Come Saturday night and the Magik FM studio was my home for the night, there were calls from all over the country on the happenings everywhere. One of the most interesting calls came from Tom Rudnik in Poutasi. He reported seeing the mountain range facing Poutasi turning bright red with fire. Talk about Apocalyptic.
That was an hour before dusk and the rain was somewhat coming. I could not explain to Tom what was happening. He came up with a proposition that moisture in the air around the ranges was being sucked up into the atmosphere creating the visage of a burning mountain.
Whatever the scientific explanation for that is, I was reminded of the verse in the Book of Amos – the Prophet - about God’s promise to set fire to the walls of fortresses, amid violent winds on a stormy day (1:14). I also had images of Elijah’s Chariot of fire flying over and above Samoa. Perhaps Tom was right in his explanation of what he saw. The important thing is, he saw something quite unusual, in relation to the looming cyclone.
That set the tone for the night. Two hours later Tom rang again to report that the temperature in Poutasi had dropped significantly. It sent chills down my spine. The big question of what exactly we were facing with Amos the Cyclone was beginning to assume a mystery of its own.
My concerns were heightened with the early realisation that Amos the Cyclone, was powerless. There was no wind. Not in the early part of the storm anyway. It was not until we were within 50kms of the core of Amos that category 2 winds of 100kms per hour were felt, in big bursts.
The gusts were certainly categorically those of a cyclone. Fallen branches the next morning were a tacit reminder of its mission.
Usually, in the peripheral area of such systems, 40-70km winds can be felt and experienced well before the main event arrives. That was not the case here.
Once the big rain of the centre was done in two to three hours, then the wind also disappeared. That was all the measure of this storm. The worst happened all at once, in blocks of two to three hours, from Asau to Aleipata. Then it was done.
The eerie sudden calm left everyone looking heavenward for more signs of disaster that did not eventuate. Amos the Cyclone was mysterious in that regard. It left you guessing whether we had missed, or not, the core message of Amos. I am still decrypting the code. I am puzzled by its absence.
The Biblical proportions of Amos for me had a lot to do with the nature of its arrival. The coming of the storm was foretold well in advance. Well, only a few days. The brewing and the birth bangs were a few days more. Slow in coming but the prophecy shall be fulfilled.
The anticipation of the fulfilment was all Biblical. Amos the Cyclone will test us all. It was going to determine whether we were all ready for judgment day. Yes! We were ready for whatever Amos had to bring. Except it did not come in the way expected.

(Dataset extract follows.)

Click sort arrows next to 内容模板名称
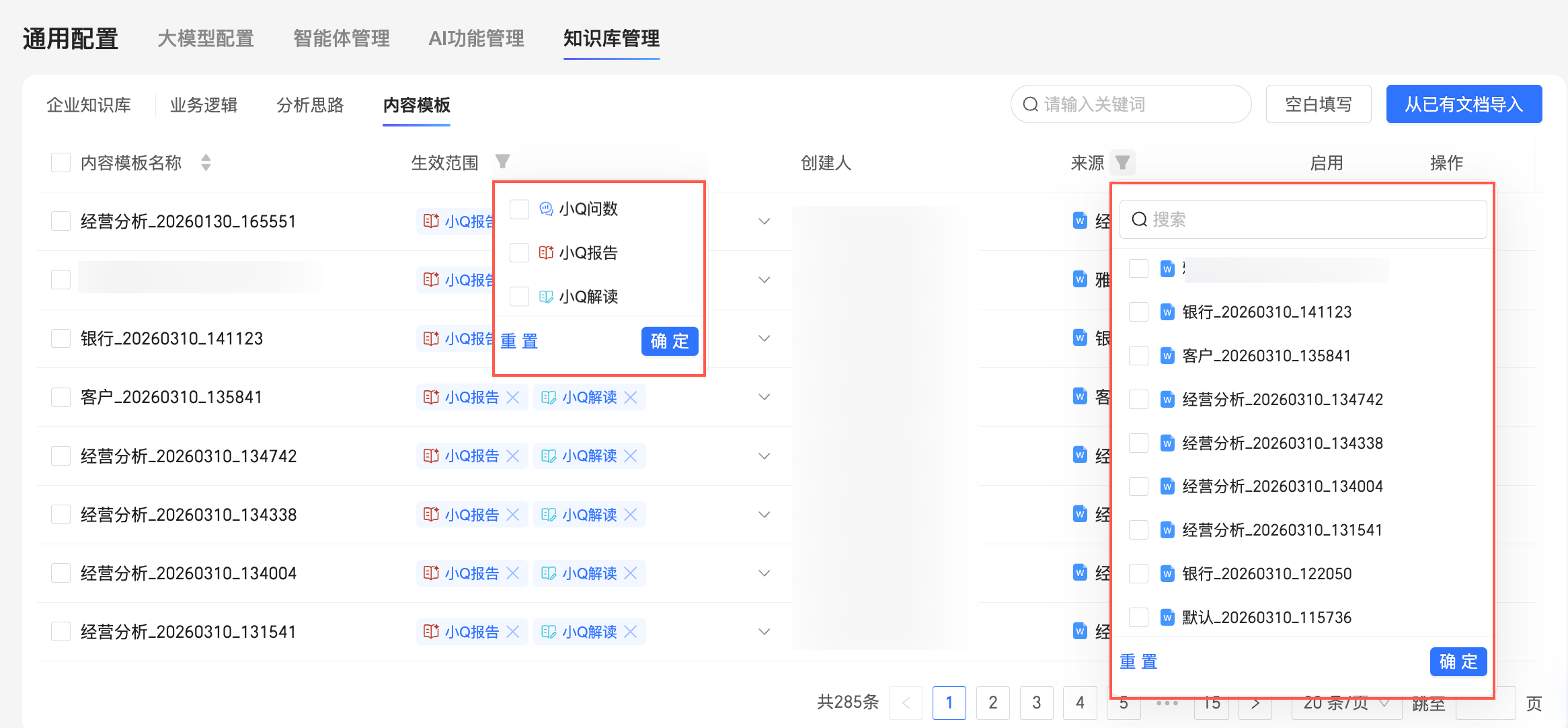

Another biblical theme, such an Old Testament thing. Just yet it came, but not in the way expected. That was not expected. A prophecy fulfilled in its non-fulfilment. Even the sky watchers got it awfully wrong. The 50 or so models available to our Met Office in Apia all had Amos to take a south eastern dive west of Asau.
All the models were proven scientific tools, tool of the trade and state of the art technology. They surely had the measure of Amos. Not so. Amos had a will of its own. No one was going to prepare its way or tell it where to go.
Just then I could see Amos the Old Testament prophet pointing at me, mocking me at the top of his voice, saying something about longing for the Day of the Lord. He seemed to say, “Do you think you can handle the day of the Lord? It is darkness and not light. Do not long for it. Woe to you!” (Amos 5:8)
And while still looking to break the code, and avoiding the gaze of the prophet while at the same time trying to read the signs, and interpret the unfolding events of a cyclone that promised much and delivered none, Amos was gone. Out of sight and already flying off to the east.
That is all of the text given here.